Our study further supports that changes in HR over time from the preceding clinic visit are of prognostic importance in patients with HFpEF, irrespective of cardiac rhythm. Patients with HFpEF and atrial fibrillation were at a similar risk compared to those in sinus rhythm; the presence of atrial fibrillation did not modify the relationship between baseline HR, HR at any time or change in HR from the preceding visit and adverse outcome. Increases in HR in patients with HF may reflect higher sympathetic tone due to decompensated HF or further progression of HF (15). Another possible cause of an increase in HR is the onset of atrial arrhythmias such as atrial fibrillation.
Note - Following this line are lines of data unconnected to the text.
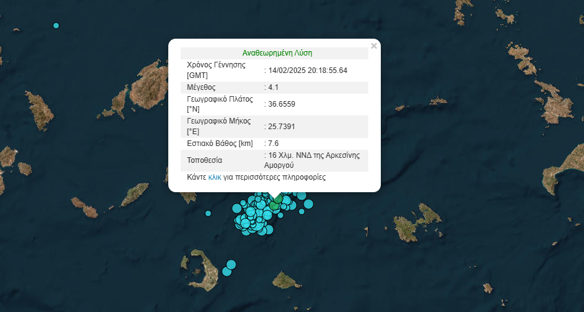Image resolution: width=584 pixels, height=312 pixels.
Task: Click the green selected earthquake marker
Action: click(274, 205)
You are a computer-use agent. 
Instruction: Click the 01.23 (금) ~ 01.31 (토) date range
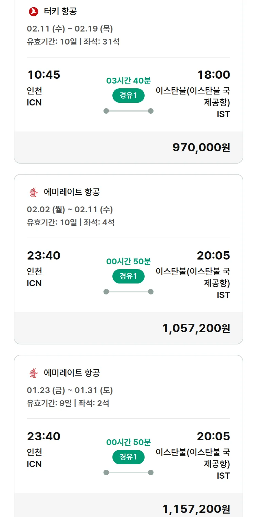[x=70, y=390]
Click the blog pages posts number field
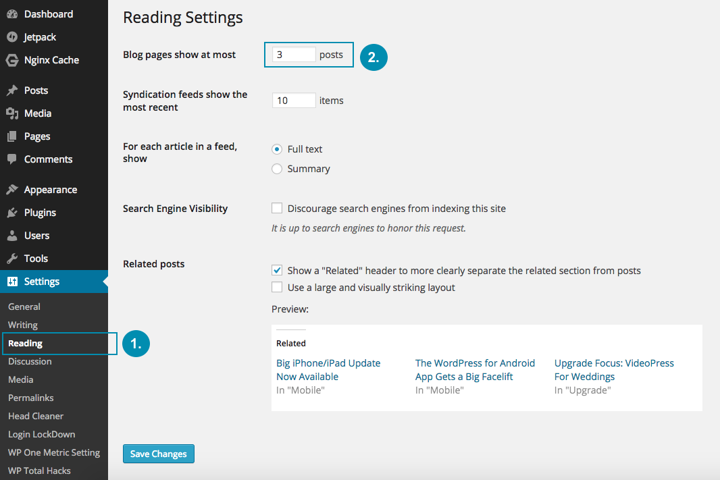720x480 pixels. coord(294,55)
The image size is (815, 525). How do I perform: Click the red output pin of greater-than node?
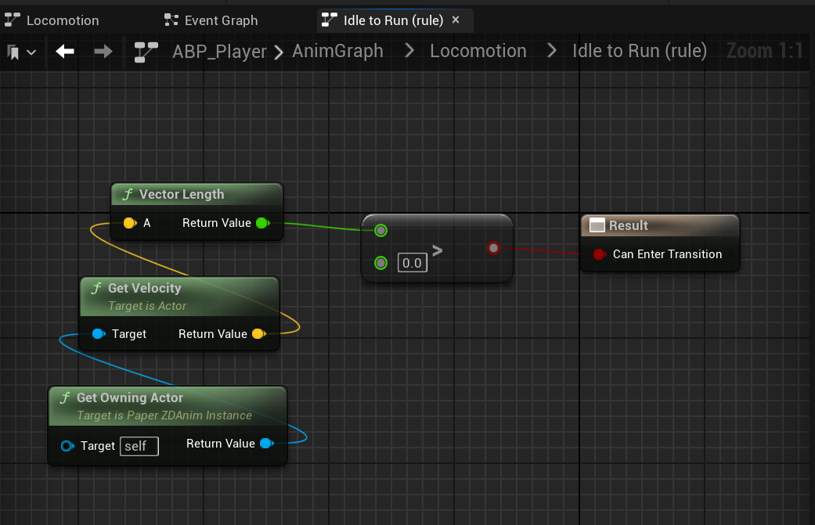tap(493, 248)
In contrast, a decline in HR may reflect improving cardiac function and lower sympathetic tone. However, in this cohort a decrease in HR was only associated with a lower risk of non-CV death, but not of any of the CV adverse outcomes.
We controlled for both the use and dose changes of beta-blockers and rate-lowering calcium antagonists in a time-updated analysis as shown in online table 2. Thus, the risk associated with changes in HR were independent of both the use of and dose changes of these drugs. Furthermore, interaction testing showed that the use of beta-blocker at any time in the study did not modify the relationship between ΔHR and outcome.
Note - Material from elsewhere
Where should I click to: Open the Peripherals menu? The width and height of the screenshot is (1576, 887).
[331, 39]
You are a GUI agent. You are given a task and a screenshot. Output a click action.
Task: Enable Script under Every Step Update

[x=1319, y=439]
As previously demonstrated in the analysis of HR and its change over time in the CHARM program (9), an increase in HR from the preceding visit was also associated with increased risk of non-CV death, which further supports that such a HR increase is likely to be a non-specific signal of deteriorating health or episodes of acute infection or other systemic stress.
Our study also showed that a temporal drop in HR over a median of 135 days was only associated with reduced risk of non-CV death, but was not associated with lower risk of CV adverse events. The explanation for these findings is unclear and the results differ from those found in the CHARM population, where a decline in HR heart was associated with reduced risk of the composite of CV-death or hospitalization for HF as well as for non-CV death. Perhaps the decrease in HR over time only has prognostic significance in patients with HF and reduced ejection fraction, but this will require further examination. Another explanation that could be considered is the presence of chronotropic incompetence in patients with HFpEF, which is poorly tolerated. In this study, beta-blocker therapy was associated with poorer outcome (unadjusted hazard ratio of 1.11 (1.04–1.18), p=0.001).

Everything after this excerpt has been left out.